The LHT has been hard at work on a history project – identifying over 30 historically important spots along our 22 miles of trail that each played an outsize role in our region’s early days. From early settlements and mill sites to technology hotspots and transportation hubs, these sites help tell the story of Mercer County.
The Lawrence Hopewell Trail is embarking on a historical signage project that will encourage hikers and bikers of all ages to learn more about the historical significance of Mercer County. Lead by Dennis Waters, LHT board member and former Lawrence Township historian, the project will include over 30 historical markers at various points of interest along the trail.
The markers will encompass early settlements, historic trees, telecommunications and transportation hubs, founding family homesteads, and other significant sites that each played a role in local development dating back to the Revolutionary War. Each sign will feature a series of archival images and explanatory copy that will give viewers a chance to envision long-vanished historical landscapes.
The signs will also include you-are-here neighborhood maps and, as a nod to the LHT-theme of non-automotive transportation, images and verbiage relating to trolleys, buggies, or various styles of bicycle. Markers will also potentially include QR codes that grant access to further on-line exploration and audio guides.
Lawrenceville Main Street
The LHT is working with Hunter Research, Inc., a historical research consulting group founded by Richard Hunter, a longtime resident of Hopewell Township and trustee of the Hopewell Valley Historical Society. Hunter Research, which is based in Trenton, is conducting additional research and will design, fabricate, and install the signage. An organization that may fly under the radar of many people, the work Hunter Research does is vital. In addition to research and exhibition or signage design, they work on preservation and restoration, archaeology, regulatory compliance, education and outreach, and have a hand in nominations for the National Register of Historic Places. Locally, they’ve worked with the Delaware and Raritan Canal State Park, the Louis Kahn Bath House in Ewing, the Trenton Ferry Historic District, Morven in Princeton, and at various sites within the Trenton Capital Complex.

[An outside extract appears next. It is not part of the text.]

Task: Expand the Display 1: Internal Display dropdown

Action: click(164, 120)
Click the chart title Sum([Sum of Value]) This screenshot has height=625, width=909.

The LHT Historical Signage Project is a novel way to encourage people of all ages – who are already out and enjoying the beauty of our trails – to learn more about local history. And, how these points of interest truly inform the history of the region, and indeed, our country.
Initial landmarks will include Lewisville Road, the first African American community in the region; the Pole Farm and its importance in telecommunications in World War II; the magnificent 275-year-old Brearley Oak; the Johnson Trolley Line in Lawrenceville; and the geologic formation of Mount Rose, a former crossroads settlement known for fine roses.